Inondations fréquentes : un problème d'ampleur croissante

Avec le dérèglement climatique, le phénomène des inondations fréquentes va s'accentuer. Si le Sud-Est de la France connaît des épisodes fréquents et importants (voire catastrophiques), les inondations sont moins des phénomènes brutaux que des contraintes imposant un aménagement du territoire spécifique.
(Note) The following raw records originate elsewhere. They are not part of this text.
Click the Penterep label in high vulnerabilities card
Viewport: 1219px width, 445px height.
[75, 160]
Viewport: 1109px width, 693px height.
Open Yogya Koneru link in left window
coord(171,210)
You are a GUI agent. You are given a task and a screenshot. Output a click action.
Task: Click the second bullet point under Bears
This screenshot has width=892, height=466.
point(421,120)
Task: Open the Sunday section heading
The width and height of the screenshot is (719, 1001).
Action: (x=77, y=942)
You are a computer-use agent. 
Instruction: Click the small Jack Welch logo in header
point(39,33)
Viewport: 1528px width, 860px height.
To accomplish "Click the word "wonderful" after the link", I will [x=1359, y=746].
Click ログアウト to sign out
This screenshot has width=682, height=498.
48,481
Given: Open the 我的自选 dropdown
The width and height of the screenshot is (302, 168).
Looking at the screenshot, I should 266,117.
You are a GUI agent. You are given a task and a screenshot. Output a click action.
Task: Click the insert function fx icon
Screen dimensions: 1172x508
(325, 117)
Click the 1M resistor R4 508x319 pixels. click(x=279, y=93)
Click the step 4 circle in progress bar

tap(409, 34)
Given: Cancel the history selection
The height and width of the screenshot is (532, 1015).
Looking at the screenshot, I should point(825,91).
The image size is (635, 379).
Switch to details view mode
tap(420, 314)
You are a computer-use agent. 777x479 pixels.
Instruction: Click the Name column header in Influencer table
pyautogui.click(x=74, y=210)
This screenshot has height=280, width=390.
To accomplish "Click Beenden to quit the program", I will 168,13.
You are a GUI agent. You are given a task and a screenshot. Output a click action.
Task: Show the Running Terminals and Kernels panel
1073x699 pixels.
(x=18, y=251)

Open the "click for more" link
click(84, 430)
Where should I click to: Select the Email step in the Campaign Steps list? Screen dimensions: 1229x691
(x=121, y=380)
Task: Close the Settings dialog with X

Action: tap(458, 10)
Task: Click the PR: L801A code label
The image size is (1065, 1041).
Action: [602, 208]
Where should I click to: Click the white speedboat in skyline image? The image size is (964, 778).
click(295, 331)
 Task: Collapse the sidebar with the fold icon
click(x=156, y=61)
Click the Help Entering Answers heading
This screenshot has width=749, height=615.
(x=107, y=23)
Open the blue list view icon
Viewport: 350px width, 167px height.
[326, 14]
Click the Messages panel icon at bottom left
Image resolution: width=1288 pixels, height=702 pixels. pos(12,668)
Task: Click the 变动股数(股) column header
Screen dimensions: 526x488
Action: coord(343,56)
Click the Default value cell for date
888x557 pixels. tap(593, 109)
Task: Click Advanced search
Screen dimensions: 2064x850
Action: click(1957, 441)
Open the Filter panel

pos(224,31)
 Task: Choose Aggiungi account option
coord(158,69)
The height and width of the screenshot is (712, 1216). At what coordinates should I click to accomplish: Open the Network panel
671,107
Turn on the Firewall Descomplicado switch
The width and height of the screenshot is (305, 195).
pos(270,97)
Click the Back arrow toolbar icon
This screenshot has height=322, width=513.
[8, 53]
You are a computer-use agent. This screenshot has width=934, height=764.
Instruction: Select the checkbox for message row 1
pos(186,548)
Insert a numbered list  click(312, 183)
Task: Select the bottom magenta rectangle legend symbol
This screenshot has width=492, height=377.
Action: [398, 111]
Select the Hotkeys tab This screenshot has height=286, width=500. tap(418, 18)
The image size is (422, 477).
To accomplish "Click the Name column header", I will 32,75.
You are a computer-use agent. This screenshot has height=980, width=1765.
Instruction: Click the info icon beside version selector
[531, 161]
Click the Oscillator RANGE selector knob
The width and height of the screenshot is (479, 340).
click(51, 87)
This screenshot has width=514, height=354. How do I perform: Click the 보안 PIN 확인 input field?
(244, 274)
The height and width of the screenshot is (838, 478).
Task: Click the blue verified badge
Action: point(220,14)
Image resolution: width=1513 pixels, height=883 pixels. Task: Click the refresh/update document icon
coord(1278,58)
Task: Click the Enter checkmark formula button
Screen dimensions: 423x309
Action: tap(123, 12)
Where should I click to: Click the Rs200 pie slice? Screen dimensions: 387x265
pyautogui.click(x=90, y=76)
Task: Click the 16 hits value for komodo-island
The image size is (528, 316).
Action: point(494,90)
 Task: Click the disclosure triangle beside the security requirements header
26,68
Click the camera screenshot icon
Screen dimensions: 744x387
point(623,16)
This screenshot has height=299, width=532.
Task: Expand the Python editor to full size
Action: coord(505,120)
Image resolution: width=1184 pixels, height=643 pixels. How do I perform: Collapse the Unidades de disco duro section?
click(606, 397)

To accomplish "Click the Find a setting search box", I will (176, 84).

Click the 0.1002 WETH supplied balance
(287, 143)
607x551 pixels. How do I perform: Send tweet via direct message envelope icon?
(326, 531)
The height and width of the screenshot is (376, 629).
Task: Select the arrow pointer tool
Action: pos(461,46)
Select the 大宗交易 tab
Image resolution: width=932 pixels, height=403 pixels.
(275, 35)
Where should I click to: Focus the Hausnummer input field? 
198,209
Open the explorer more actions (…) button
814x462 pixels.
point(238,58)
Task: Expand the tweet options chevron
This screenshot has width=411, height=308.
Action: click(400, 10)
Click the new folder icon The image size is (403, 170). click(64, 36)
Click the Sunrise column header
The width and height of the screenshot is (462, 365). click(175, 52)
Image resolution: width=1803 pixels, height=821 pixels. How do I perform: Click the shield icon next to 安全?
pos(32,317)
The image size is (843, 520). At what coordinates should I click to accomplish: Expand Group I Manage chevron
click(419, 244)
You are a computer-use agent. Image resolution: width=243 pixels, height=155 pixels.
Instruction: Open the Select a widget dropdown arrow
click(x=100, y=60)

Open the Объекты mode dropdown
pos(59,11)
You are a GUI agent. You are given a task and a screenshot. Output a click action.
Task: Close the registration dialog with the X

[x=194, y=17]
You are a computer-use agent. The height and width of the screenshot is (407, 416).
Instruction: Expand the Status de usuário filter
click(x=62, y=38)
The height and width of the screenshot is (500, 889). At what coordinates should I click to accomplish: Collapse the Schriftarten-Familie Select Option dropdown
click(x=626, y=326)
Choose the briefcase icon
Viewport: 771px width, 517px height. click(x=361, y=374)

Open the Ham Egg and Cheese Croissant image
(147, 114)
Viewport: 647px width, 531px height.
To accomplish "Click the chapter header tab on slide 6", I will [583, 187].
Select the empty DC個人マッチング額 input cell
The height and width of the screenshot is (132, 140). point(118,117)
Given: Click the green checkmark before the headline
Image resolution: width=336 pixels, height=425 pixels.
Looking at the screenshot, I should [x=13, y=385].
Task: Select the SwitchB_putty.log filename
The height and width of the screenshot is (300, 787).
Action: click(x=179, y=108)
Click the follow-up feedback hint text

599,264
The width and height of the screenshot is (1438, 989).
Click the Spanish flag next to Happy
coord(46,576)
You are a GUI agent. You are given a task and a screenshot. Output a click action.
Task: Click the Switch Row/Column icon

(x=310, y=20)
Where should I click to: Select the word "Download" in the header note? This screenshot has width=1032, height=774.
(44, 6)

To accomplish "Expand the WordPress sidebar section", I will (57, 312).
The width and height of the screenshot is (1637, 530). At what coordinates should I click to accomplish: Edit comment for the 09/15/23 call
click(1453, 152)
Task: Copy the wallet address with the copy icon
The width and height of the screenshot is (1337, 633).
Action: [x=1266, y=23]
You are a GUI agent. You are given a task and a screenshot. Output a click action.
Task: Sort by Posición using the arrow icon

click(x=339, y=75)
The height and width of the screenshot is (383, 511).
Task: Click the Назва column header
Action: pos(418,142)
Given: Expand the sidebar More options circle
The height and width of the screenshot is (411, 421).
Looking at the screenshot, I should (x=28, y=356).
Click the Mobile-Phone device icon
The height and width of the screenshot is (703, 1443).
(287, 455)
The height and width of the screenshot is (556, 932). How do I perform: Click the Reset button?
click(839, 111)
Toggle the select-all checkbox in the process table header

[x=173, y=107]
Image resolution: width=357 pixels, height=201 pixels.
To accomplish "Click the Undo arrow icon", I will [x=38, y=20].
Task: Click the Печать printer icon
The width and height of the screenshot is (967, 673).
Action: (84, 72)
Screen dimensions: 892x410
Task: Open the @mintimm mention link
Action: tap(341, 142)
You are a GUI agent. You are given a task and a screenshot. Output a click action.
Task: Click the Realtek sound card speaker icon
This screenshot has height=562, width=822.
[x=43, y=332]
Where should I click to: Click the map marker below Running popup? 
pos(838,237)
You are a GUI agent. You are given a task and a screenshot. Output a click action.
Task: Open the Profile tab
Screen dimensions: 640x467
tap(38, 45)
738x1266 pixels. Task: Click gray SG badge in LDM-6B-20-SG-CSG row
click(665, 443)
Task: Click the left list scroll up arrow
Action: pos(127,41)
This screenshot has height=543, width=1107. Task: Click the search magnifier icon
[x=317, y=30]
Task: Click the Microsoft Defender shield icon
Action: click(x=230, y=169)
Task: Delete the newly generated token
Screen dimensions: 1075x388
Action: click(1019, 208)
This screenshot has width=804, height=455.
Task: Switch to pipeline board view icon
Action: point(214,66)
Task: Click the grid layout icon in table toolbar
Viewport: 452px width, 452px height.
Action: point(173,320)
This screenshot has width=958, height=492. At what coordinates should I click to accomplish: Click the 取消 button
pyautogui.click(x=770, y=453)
Panneau jaune posé au sol indiquant que la route est barrée pour cause d'inondation.
Le dispositif "catastrophes naturelles" déresponsabilise les différents acteurs et tend à éluder le fait que les causes des crues ne sont pas seulement naturelles. © David Bise - stock.adobe.com

Les inondations fréquentes sont un "sujet d'actualité et d'avenir" selon le Conseil général de l'environnement et du développement durable (CGEDD).

Dans le rapport sur l'adaptation des territoires aux inondations fréquentes d'avril 2021, le CGEDD identifie les aspects du problème et la capacité des différents territoires à y répondre. Des recommandations sont faites afin de faire face à ce phénomène à l'ampleur croissante.

Un problème d'avenir, des outils existants mais sous-utilisés

Le rapport traite des zones à inondations fréquentes (ZIF), quelle que soit l'ampleur des dommages causés. Le problème et les zones sont identifiés mais les acteurs publics locaux appréhendent mal ou de façon incomplète cette thématique.

La notion d'aléa permet de caractériser les crues fréquentes : c'est "un événement provoquant les premiers dommages conséquents, commençant à un temps de retour de dix ans et dans la limite d'une période de retour de l'ordre de trente ans". Toutefois, cette définition ne prend pas en compte :

  • le ressenti des habitants selon la fréquence des inondations ;
  • l'impact économique ;
  • le montant cumulé des dommages ;
  • la perception et l'enjeu de politique locale comme nationale.

En plus du dérèglement climatique, le rapport identifie d'autres causes aggravant le phénomène, entre autres par le ruissellement :

  • évolutions rapides en termes d'occupation et d'usage des terres ;
  • imperméabilisation croissante des sols ;
  • évolution des cultures ou des forêts ;
  • développement d'une urbanisation en coteaux.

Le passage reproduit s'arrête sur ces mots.